Lightning parallel adjoint: more threads than measurements?

Hi! I’m reading the lightning qubit documentation for parallel adjoint differentiation and found this snippet:

# Before importing packages
import os
os.environ["OMP_NUM_THREADS"] = 4
import pennylane as qml
dev = qml.device("lightning.qubit", wires=2, batch_obs=True)

I believe this says that at most 4 measurements are computed in parallel over 4 threads. Does that mean that if this circuit had only 2 measurements, then only 2 threads would be used and the other 2 threads would be unused?
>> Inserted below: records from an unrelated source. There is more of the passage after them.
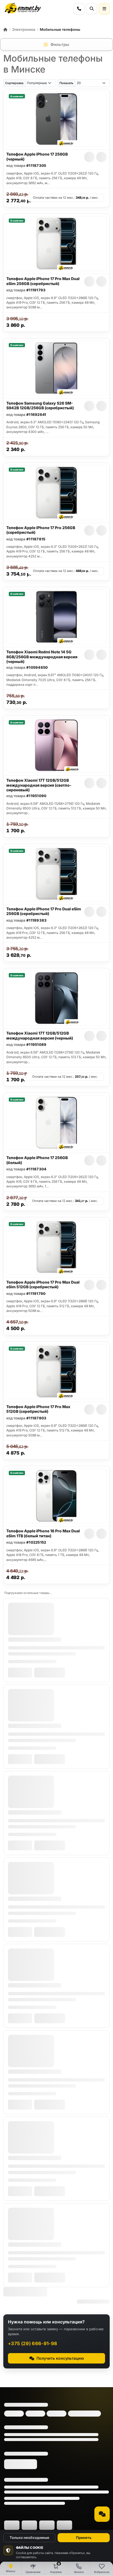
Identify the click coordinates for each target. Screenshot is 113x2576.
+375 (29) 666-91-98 (32, 2343)
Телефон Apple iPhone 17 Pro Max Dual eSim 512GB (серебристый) (43, 1284)
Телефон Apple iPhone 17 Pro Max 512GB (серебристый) (38, 1409)
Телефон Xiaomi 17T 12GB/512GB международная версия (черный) (39, 1035)
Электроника (23, 29)
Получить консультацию (60, 2358)
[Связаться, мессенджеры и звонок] (102, 2514)
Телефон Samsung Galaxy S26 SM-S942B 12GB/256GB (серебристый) (40, 405)
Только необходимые (29, 2537)
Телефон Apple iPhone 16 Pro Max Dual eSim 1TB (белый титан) (43, 1533)
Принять (84, 2537)
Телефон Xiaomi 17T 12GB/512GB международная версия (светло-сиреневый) (39, 785)
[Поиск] (91, 8)
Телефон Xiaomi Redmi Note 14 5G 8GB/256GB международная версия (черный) (41, 656)
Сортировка (14, 83)
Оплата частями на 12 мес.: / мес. (66, 198)
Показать (66, 83)
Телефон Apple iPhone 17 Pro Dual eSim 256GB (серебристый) (43, 911)
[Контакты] (79, 8)
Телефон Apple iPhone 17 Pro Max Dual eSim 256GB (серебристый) (43, 281)
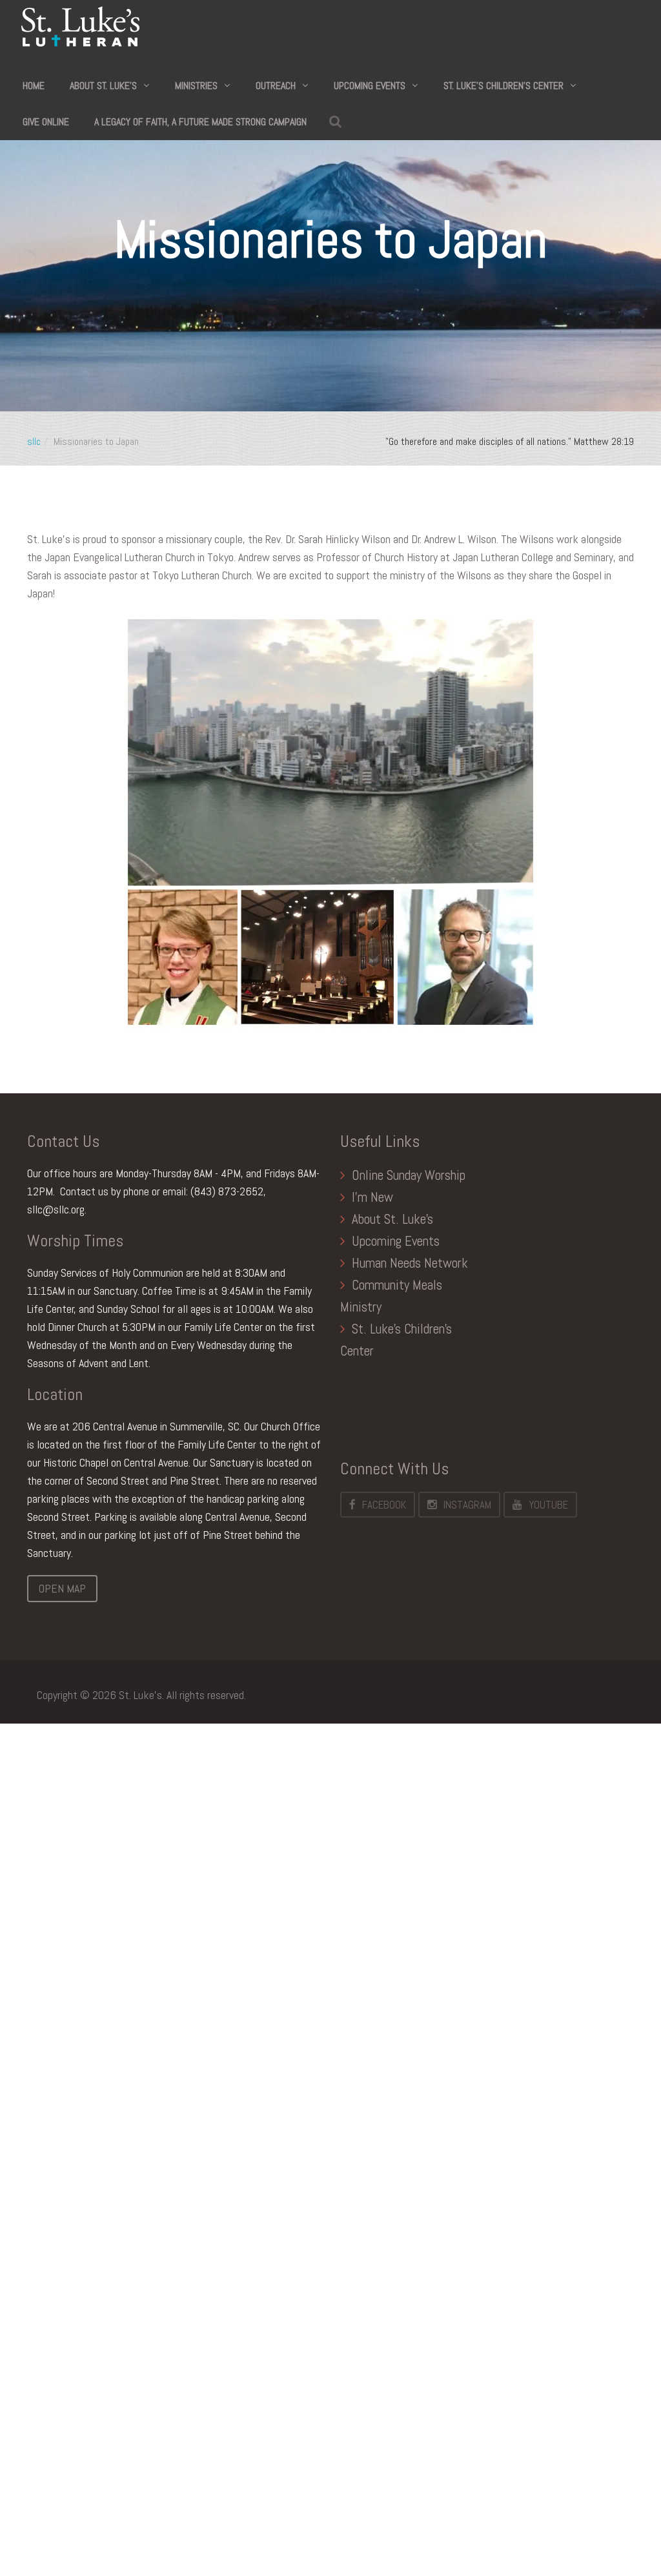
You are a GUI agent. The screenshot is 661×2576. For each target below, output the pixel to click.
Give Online (46, 122)
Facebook (384, 1505)
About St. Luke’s (103, 85)
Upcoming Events (369, 85)
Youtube (548, 1505)
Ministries (196, 85)
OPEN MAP (62, 1588)
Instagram (467, 1505)
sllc (34, 441)
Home (34, 85)
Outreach (276, 85)
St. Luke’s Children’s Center (503, 85)
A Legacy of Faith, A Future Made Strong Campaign (200, 122)
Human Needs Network (410, 1263)
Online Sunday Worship (408, 1175)
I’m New (372, 1197)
More generally, does each measurement use a single thread? Can I use more threads than the number of measurements to parallelize my circuit?

I believe this says that at most 4 measurements are computed in parallel over 4 threads. Does that mean that if this circuit had only 2 measurements, then only 2 threads would be used and the other 2 threads would be unused?

That’s correct.

More generally, does each measurement use a single thread?

Yes.

Can I use more threads than the number of measurements to parallelize my circuit?

By default, L-Qubit maps OpenMP threads to observables. This is most efficient because it requires a minimal amount of communication between threads. However, as you pointed out, this prevents accelerating calculations when the number of observables is lower than the number of threads/cores on your machine.

There is another way to accelerate L-Qubit execution which is to parallelize gate- and generator-statevector products. This parallelization scheme is not activated by default and needs to be baked in by building L-Qubit from source with the CMake option -DLQ_ENABLE_KERNEL_OMP=1. It is expected to be less efficient because of hardware limitations but can be more scalable in the case you are talking about because there are typically more statevector entries to parallelize over than observables.

If you do not want to compile L-Qubit yourself, or just wanna have a quick try of a statevector-parallelized simulator, you may also install L-Kokkos pip install pennylane-lightning-kokkos which will do exactly that.

Which scheme is better really depends on hardware and workload in the end. If performance is truly a limiting factor, I would suggest running a quick benchmark for each build and seeing how the performance differs.

1 Like

Great, thanks! Didn’t know about the kokkos simulator, will try it out!

1 Like